Extract to read =
* * * * * * * * *

What the science says

Chemical inertness and absence of biological interaction

Helium is chemically inert: it has a full outer electron shell, forms no compounds, and passes through the body without reacting with tissues, enzymes, or DNA. No toxicological studies exist because the substance has no reactive chemistry to evaluate. EFSA's 2024 panel concluded that its physicochemical properties alone are sufficient to confirm it poses no concern from dietary exposure.

EFSA's re-evaluation panel concluded that helium used as a food additive does not raise a safety concern, citing its chemical inertness as a noble gas and that no toxicological data are needed or available.

EFSA Panel on Food Additives and Flavourings (FAF), EFSA Journal2024regulatory review

Impurity uncertainty noted by EFSA

The 2024 EFSA review noted one honest gap: no data were provided on what impurities might be present in food-grade helium above the 99.0% purity floor, or whether any of those impurities could pose a concern. The panel judged this gap as minor given the inert nature of the parent substance, but recorded it as unresolved.

No information was available on the potential presence of impurities of toxicological concern in food-grade helium; the EFSA panel noted this as a data gap.

EFSA Panel on Food Additives and Flavourings (FAF), EFSA Journal2024regulatory review

Practical absence from food supply

EFSA's 2024 survey found that no business operators in the EU reported actually using helium in food products, and a search of labeled products found none containing E939. Its authorisation appears to be precautionary or historic rather than a reflection of current commercial practice.

A database search for products labeled with E939 returned no results, and no use data were submitted during EFSA's call for information on helium as a food additive.

EFSA Panel on Food Additives and Flavourings (FAF), EFSA Journal2024regulatory review

Where it stands with the regulators

Status
Approved for use in the UK and EU
Legal basis
UK FSA approved-additives list (assimilated EU Regulation 1333/2008, Annex II)
Permitted foods
All food categories at quantum satis; Foods for infants and young children; Food additive preparations; Food enzymes; Flavourings; Nutrients (as a carrier gas)
Maximum levels
Quantum satis (no numerical maximum; used only at the level necessary for the intended purpose)
Safe-intake limit (ADI)
No numerical ADI set
History
Helium was authorised under the original EU Regulation 1333/2008 as part of the packaging gases group. EFSA completed a formal re-evaluation in 2024 and concluded the authorisation should be maintained. No restrictions, bans, or warning label requirements have ever applied to it. Its approval in Great Britain was retained post-Brexit via assimilation of the EU regulation.

Who should be careful

No group has a specific reason to avoid helium in food. It leaves no residue in the food itself. People with no other concerns can disregard this additive entirely.

The honest read

Cutting through the noise

Helium is about as chemically uninteresting as a food additive can be. Noble gases do not react with anything, which is precisely why they are used to displace reactive oxygen inside packaging. The only scientific note worth registering is that EFSA flagged a minor data gap on impurities in 2024 and that, in practice, helium appears to be essentially unused in commercial food products today.

Related additives

Common questions

Is E939 banned in the UK?

No. Helium is on the UK FSA approved-additives list and is permitted at quantum satis in all food categories under assimilated EU Regulation 1333/2008.

Does helium in food packaging affect what I eat?

No. Helium is used in the headspace of the packaging, not mixed into the food. It is chemically inert and leaves no residue on or in the product.

What foods contain E939?

In principle it can be used in any food packaged under modified atmosphere or sold in an aerosol canister. In practice EFSA found no labeled EU food products containing it as of 2024, so it is extremely rare or absent from the current food supply.

Is E939 vegan?

Yes. Helium is a naturally occurring element and involves no animal-derived materials at any stage of its production or use.

* * * * * * * * *

List of tasks =
(a) Copy the stretch of the helium text from "Helium is about" through "EU Regulation 1333/2008." word for word.
(b) List the permitted foods that the helium text gives for this additive.

* * * * * * * * *

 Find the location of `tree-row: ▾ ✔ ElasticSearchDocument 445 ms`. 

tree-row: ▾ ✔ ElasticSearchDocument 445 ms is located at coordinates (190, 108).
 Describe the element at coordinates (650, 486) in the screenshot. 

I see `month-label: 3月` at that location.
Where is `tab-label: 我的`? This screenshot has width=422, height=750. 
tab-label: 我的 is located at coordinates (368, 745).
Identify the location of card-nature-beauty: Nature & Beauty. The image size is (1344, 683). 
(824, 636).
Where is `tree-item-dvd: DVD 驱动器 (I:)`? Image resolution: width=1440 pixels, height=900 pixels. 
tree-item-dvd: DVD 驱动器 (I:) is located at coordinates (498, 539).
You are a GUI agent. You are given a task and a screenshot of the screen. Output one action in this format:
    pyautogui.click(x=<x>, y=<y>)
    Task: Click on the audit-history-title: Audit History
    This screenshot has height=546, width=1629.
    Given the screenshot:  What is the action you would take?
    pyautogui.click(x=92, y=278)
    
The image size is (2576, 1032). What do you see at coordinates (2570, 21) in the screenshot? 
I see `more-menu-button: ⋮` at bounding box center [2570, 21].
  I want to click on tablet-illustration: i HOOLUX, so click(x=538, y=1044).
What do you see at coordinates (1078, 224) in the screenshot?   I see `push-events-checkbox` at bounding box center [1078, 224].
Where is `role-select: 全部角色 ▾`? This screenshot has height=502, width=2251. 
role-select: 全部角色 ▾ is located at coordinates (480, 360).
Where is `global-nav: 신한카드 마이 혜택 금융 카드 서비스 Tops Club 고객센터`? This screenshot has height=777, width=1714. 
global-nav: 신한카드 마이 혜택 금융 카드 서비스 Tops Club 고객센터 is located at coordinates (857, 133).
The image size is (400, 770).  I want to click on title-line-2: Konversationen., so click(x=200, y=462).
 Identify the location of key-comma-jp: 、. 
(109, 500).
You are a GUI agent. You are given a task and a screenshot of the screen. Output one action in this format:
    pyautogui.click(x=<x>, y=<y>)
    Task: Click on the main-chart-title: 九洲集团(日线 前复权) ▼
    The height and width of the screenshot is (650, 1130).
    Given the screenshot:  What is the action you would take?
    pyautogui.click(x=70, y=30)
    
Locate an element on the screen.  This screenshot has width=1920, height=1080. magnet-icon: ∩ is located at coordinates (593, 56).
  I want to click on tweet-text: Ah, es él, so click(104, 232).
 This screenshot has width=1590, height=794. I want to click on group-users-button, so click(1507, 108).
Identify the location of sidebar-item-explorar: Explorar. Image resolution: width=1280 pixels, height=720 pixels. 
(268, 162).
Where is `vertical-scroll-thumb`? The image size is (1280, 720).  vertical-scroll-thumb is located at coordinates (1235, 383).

* * * * * * * * *

Responses to the tasks =
(a)
Helium is about as chemically uninteresting as a food additive can be. Noble gases do not react with anything, which is precisely why they are used to displace reactive oxygen inside packaging. The only scientific note worth registering is that EFSA flagged a minor data gap on impurities in 2024 and that, in practice, helium appears to be essentially unused in commercial food products today.

Related additives

Common questions

Is E939 banned in the UK?

No. Helium is on the UK FSA approved-additives list and is permitted at quantum satis in all food categories under assimilated EU Regulation 1333/2008.

(b)
- All food categories at quantum satis
- Foods for infants and young children
- Food additive preparations
- Food enzymes
- Flavourings
- Nutrients (as a carrier gas)